Leur rivalité est donc profonde, mais surtout attisée par les sentiments de non reconnaissance ou de rejet. C’est aussi l’origine de leur duel, ce combat d’homme à homme.

Mais le duel entre Kôrô et Dôgô va-t-il changer le Mali ?

Une question qui reste entière tant que la fin du duel n’est pas sifflée. Nous voici donc au cœur d’un duel entre deux mastodontes des rives du Niger qui se battent dans un pays infecté, depuis 2012, par le narcoterrorisme (Amara : 2019), l’insécurité, la criminalité organisée, les contestations post électorales ou la Covid-19. L’air de rien, c’est la 1ere fois, dans histoire du Mali démocratique, qu’un tel duel se produit entre un président de la République et un chef religieux.

Au cœur de ce duel fratricide, il y a d’une part les tentatives de réforme du président IBK pour rassurer les Maliens et les partenaires de sa volonté de changer le pays. D’autre part, les rejets de ces réformes par l’Imam Mahmoud Dicko, les jugeant inappropriées pour le Mali. Par exemple, en 2018, le projet d’éducation à la sexualité a été, rejeté par ce dernier, ce qui a été le point de non-retour dans leur divorce. Depuis, Dicko nourrit une antipathie prononcée à l’égard de son grand frère, ce qui provoque une compétition ardue entre eux.

Sur le terrain politique, grâce à la Cmas, Dicko recrute dans les milieux politiques et associatifs, en recherche de leader. IBK érige un système de défense de son pouvoir en cooptant des membres influents de l’opposition, tels que Tiébilé Dramé, ministre des Affaires étrangères et de la Coopération internationale, grâce à l’Accord Politique de Gouvernance du printemps 2019.

Mais le duel entre Dôgô et Kôrô continue de plus belle. Il s’envenime à cause de la gestion contestée de la Covid-19 à Kayes, de l’enlèvement de Soumaïla Cissé, des contestations post élections législatives, des pertes militaires (Aguelhock, Boulkessi, Diabali, Indelimane ou Mondoro) et victimes civiles (Binedama, Koulongo, Ogossagou, ou Sobane Da). Ainsi, à la demande de la Cmas de Dicko, le 5 Juin 2020 à Bamako, des milliers de Maliens se rassemblent pour exiger la démission d’IBK. Dicko et ses soutiens (M5-RFP) reprochent à IBK de ne pas écouter le “peuple”, de mal gérer le Mali.
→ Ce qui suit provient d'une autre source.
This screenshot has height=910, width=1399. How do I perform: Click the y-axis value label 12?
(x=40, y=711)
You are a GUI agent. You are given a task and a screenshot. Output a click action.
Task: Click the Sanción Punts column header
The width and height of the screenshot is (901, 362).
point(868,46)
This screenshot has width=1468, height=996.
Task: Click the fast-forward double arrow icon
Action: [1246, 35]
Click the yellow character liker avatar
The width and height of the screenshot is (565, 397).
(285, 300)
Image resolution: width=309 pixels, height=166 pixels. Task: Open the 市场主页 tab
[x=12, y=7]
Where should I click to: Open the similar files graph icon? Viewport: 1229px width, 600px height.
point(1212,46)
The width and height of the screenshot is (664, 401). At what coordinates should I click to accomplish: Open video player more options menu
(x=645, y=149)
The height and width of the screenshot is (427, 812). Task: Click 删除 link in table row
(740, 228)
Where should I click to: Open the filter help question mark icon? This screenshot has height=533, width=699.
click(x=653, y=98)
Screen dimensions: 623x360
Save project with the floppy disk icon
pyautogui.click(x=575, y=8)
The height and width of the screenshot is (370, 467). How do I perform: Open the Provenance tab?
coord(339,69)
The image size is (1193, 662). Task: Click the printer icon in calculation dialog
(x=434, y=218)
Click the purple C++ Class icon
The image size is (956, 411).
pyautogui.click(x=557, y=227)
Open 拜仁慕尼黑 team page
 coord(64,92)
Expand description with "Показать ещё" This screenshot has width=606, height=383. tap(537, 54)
La corruption, le terrorisme, la crise sécuritaire ou scolaire, l’insécurité, la séquestration des opposants, etc., sont aussi mis en avant pour demander le départ de son Kôrô. La démonstration de force du 5 juin est imparable.

IBK tente de reprendre la main dans son discours du 14 juin 2020 :

“…Mon rôle est de savoir prévenir les schémas de confrontations violentes qui ne feront le bonheur de personne. C’est pourquoi j’invite au dialogue. A cet effet, je salue, les membres du Cadre d’Action, de Médiation et de Veille que j’ai rencontrés cet après-midi. Leur engagement patriotique les honore. Mais nous aimons tous ce pays, quelles que soient nos sensibilités. Et je me réjouis de la perspective de rencontrer bientôt les acteurs du Mouvement du 5 juin…” (extrait du discours du 14 juin 2020 du président, IBK).

Malheureusement, le petit-frère est déjà allé si loin dans le duel qu’il est difficile pour lui de saisir la main de dialogue du grand-frère. Le divorce entre les duellistes est presque consommé, malgré les ressorts culturels de médiation : intervention des familles fondatrices de Bamako, des diplomates ou des griots.

L’heure de la vengeance a malheureusement sonné. Sous la coupe de Dicko, le M5-RFP appelle à manifester ce vendredi 19 juin à Bamako pour donner un coup de semonce au pouvoir de son grand-frère.

La fin du duel fratricide sera-t-elle à la Djibril Tamsir Niane dans Soundjata ou L’épopée Mandingue. Que donnera-t-il ce duel fratricide ? Quelle issue politique pour la démocratie malienne ? Quel nouveau sort pour le pays ?

Ces questions, au milieu du drame, trouveront leurs réponses dans le long terme. Quelle que soit l’issue du duel, les Maliens n’attendent qu’une chose : de bonnes nouvelles, une ère où on décide de ne plus faire du neuf avec du vieux (toujours les mêmes aux affaires).

Ce duel ne doit pas faire suffoquer les Maliens comme le symbole odieux d’une mort annoncée de la République laïque ou celle de ce héros, George Floyd, sous le genou de Derek Chauvin, qui susurrait avant de mourir étouffé, “I can’t breathe” : je ne peux pas respirer.